The trainees met for two prenatal sessions in which they received training and completed questionnaires. Two post-natal sessions followed when the babies, all born between September 1986 and January 1987, were "settling-ready": weighing 9 to 10 pounds, gaining weight, healthy and at least 6 weeks old. At the first follow-up session, parents were given daily "infant sleep diaries" to keep for three weeks; at the second, they received one-week diaries.

In developing the training, Wolfson and Lacks adapted tactics suggested in the book, "Helping Your Child Sleep Through the Night," by Joanne Cuthbertson and Susie Schevill, published in 1985 by Doubleday & Company Inc. These strategies are also outlined in an award-winning videotape, based on the book. The 24-minute tape, designed for viewing by new parents, was produced by the Media Center for Health Concerns in Albany, Calif.

At Wolfson's two prenatal sessions, she focused on infant behavior during the early weeks and on steps parents can take to help prepare their infant son or daughter for sleeping through the night.

-Don't hold, rock or nurse the baby to sleep. Wrap the baby snugly and allow it to fall asleep on its own. Put the baby to sleep in its own bed.

-Teach the baby the difference between day and night. Limit daytime nap periods and play with it often. During naps, don't darken the room; allow normal household noises to continue. Don't stimulate the baby just before bedtime and don't turn on its light at night.

-Establish one late-night "focal feeding" just before your own bedtime, even if you must wake the baby up to provide it. With a full stomach, the baby should sleep longer.

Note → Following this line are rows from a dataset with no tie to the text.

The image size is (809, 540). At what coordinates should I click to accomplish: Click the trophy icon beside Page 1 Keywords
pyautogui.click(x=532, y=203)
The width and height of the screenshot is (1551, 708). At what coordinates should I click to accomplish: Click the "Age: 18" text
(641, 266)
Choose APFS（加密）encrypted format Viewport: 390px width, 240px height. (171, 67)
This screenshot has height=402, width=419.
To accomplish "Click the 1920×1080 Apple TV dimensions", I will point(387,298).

-Wait to pick up the baby until it is really complaining. Don't rush in at the first whimper; the baby may be able to "self-soothe," and get back to sleep on its own.

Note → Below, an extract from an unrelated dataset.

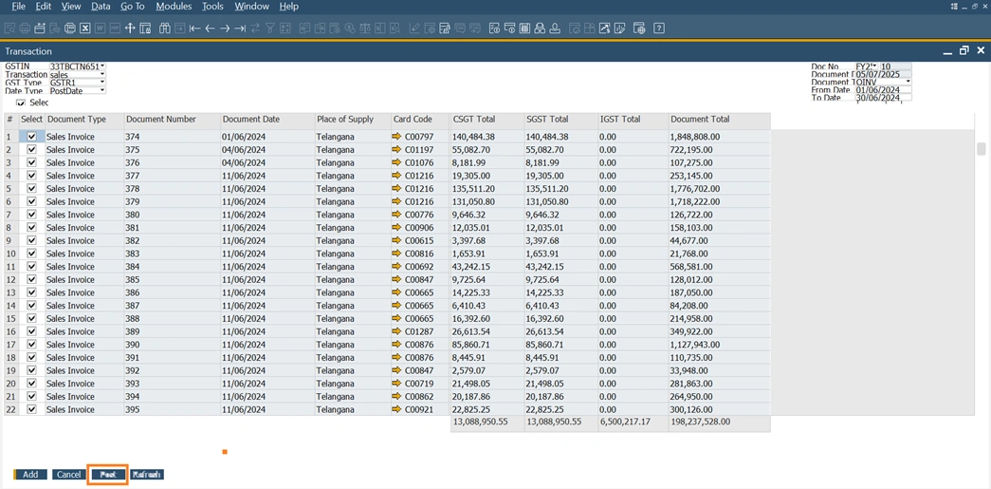Expand the GSTIN dropdown
This screenshot has height=489, width=991.
pyautogui.click(x=102, y=66)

At her second prenatal session, Wolfson discussed a four-night program that parents can use to convince "settling-ready" babies to sleep through the night. The plan involves providing a later focal feeding; stretching the time between middle-of-the-night feedings; and waiting to go to a fussy baby.

The two post-natal sessions reinforced these techniques and gave parents a chance to discuss problems. While control groups did not receive any training, they completed the same questionnaire and diaries that the trainees did.

This study had its roots in seven years of adult insomnia treatment research done by Patricia Lacks. On the average, her subjects had a 14-year history of insomnia, but many had been fighting the problem for up to 40 years.

That led Lacks and Wolfson to wonder whether encouraging good sleep in young babies might establish sound sleep patterns that would persist throughout their lives. And the parents would benefit immediately from reduced stress in the early months.

In fact, adds Lacks, a sleep routine is healthy not just for children, but for babies too. They derive security from a predictable schedule that includes regular times to wake up, eat meals, and go to bed. When bedtime becomes a negotiable issue each night, it's exhausting for parents and children alike.

Parents unwilling to enforce any sleep schedule are sometimes two-career couples who want their babies to stay awake as long as possible each evening. Or they may be people reacting to their own parents' more authoritarian child-rearing style, Lacks says. Striving to be democratic, they take all their child's opinions into account.